╔══
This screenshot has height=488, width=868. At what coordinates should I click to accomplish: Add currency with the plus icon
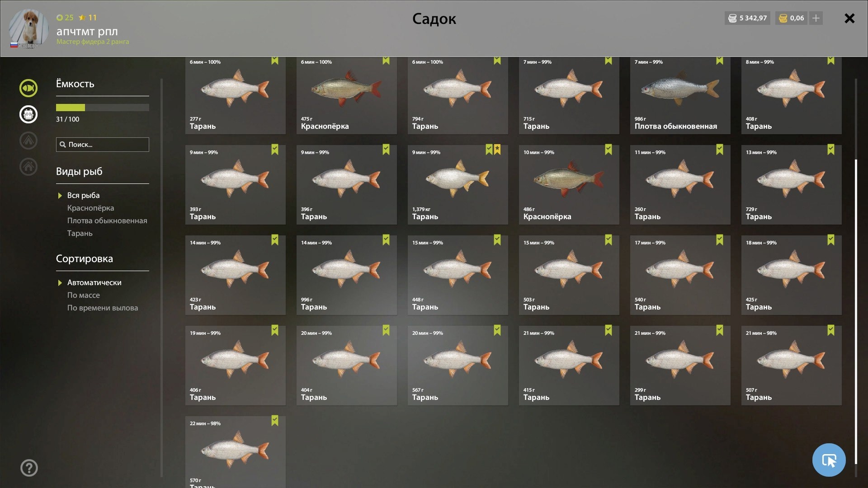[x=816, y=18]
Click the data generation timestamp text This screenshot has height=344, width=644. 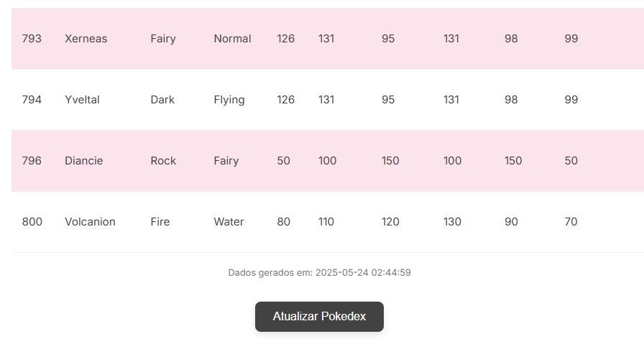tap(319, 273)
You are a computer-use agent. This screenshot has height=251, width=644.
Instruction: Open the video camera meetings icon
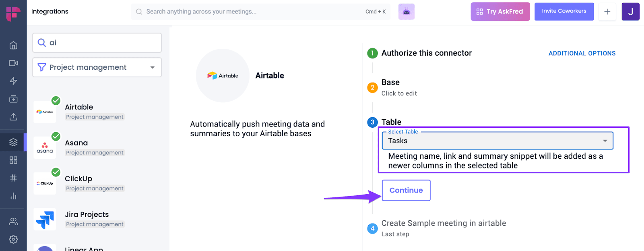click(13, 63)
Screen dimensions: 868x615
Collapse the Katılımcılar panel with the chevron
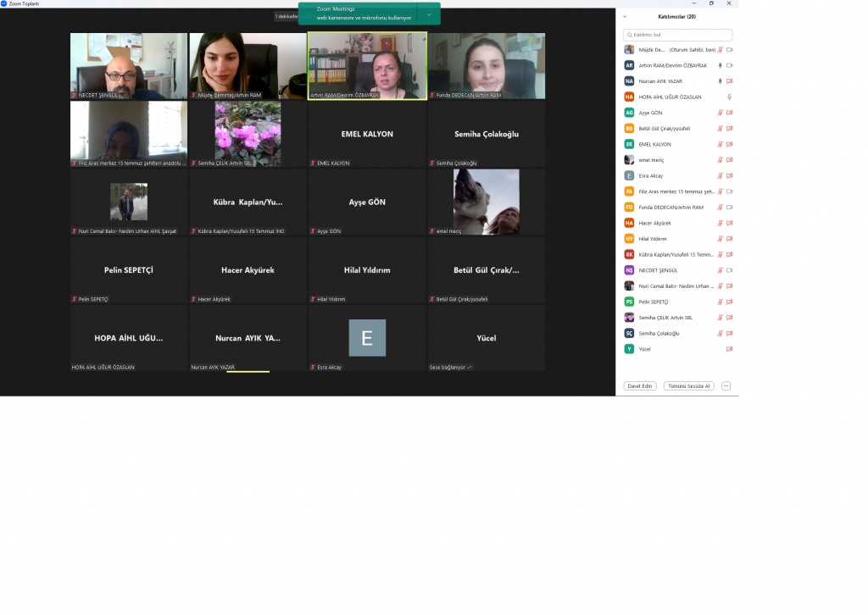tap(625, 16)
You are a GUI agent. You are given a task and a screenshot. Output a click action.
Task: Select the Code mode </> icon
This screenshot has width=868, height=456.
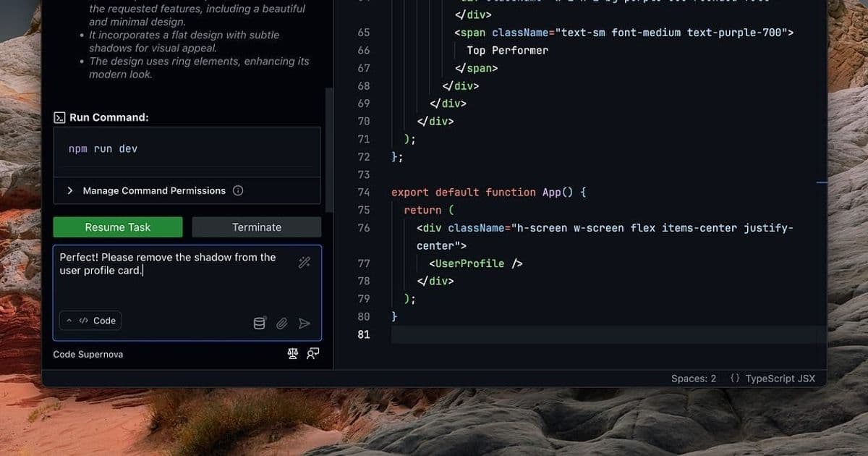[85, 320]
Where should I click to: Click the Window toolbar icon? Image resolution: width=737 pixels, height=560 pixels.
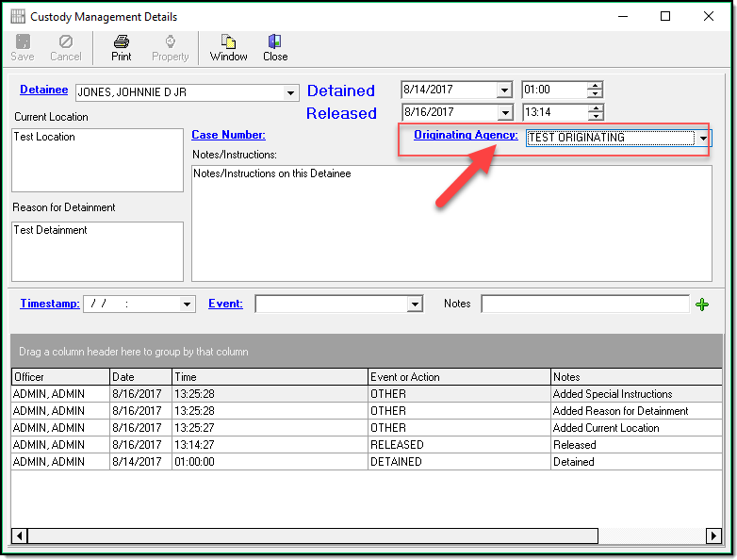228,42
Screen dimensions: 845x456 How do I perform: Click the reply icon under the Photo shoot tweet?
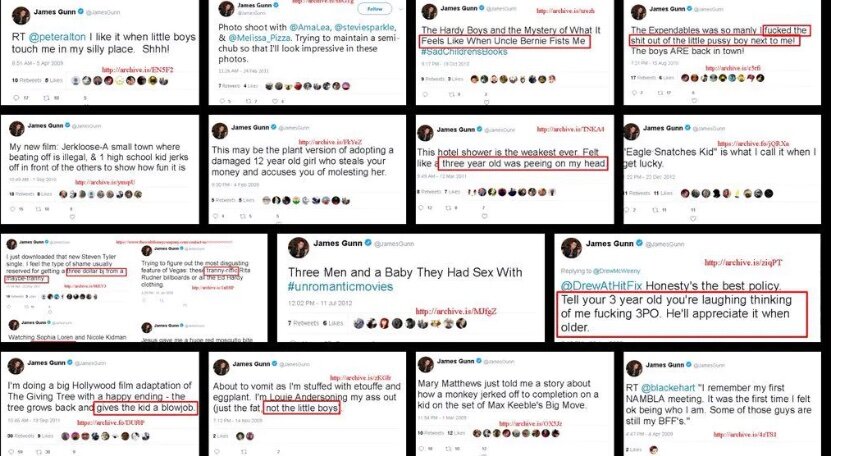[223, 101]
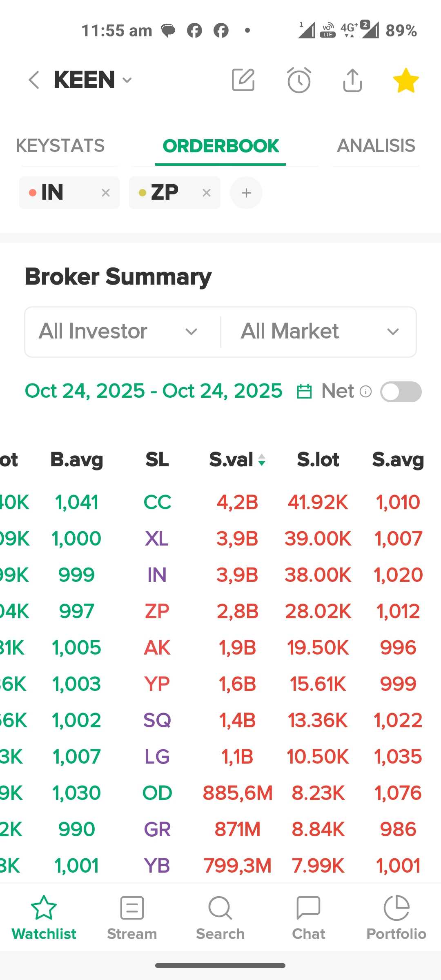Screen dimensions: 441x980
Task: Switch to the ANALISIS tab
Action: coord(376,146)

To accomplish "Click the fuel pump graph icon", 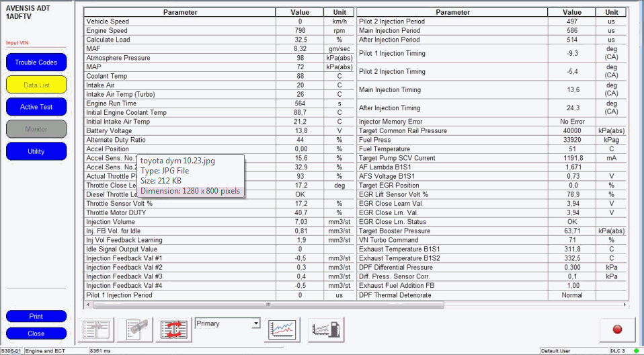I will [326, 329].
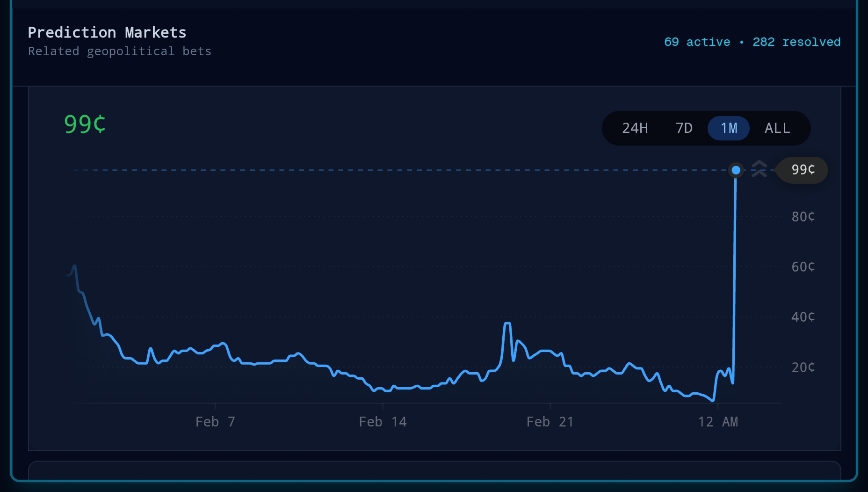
╚══
• WHAT NEEDS TO BE DONE:
Every line holding the string "agent" should be copied here, so please find those lines in the data.

• OUTPUT BELOW:
You are a computer-use agent. This screenshot has height=251, width=644.
You are a GUI agent. You are given a task and a screenshot. Output a click action.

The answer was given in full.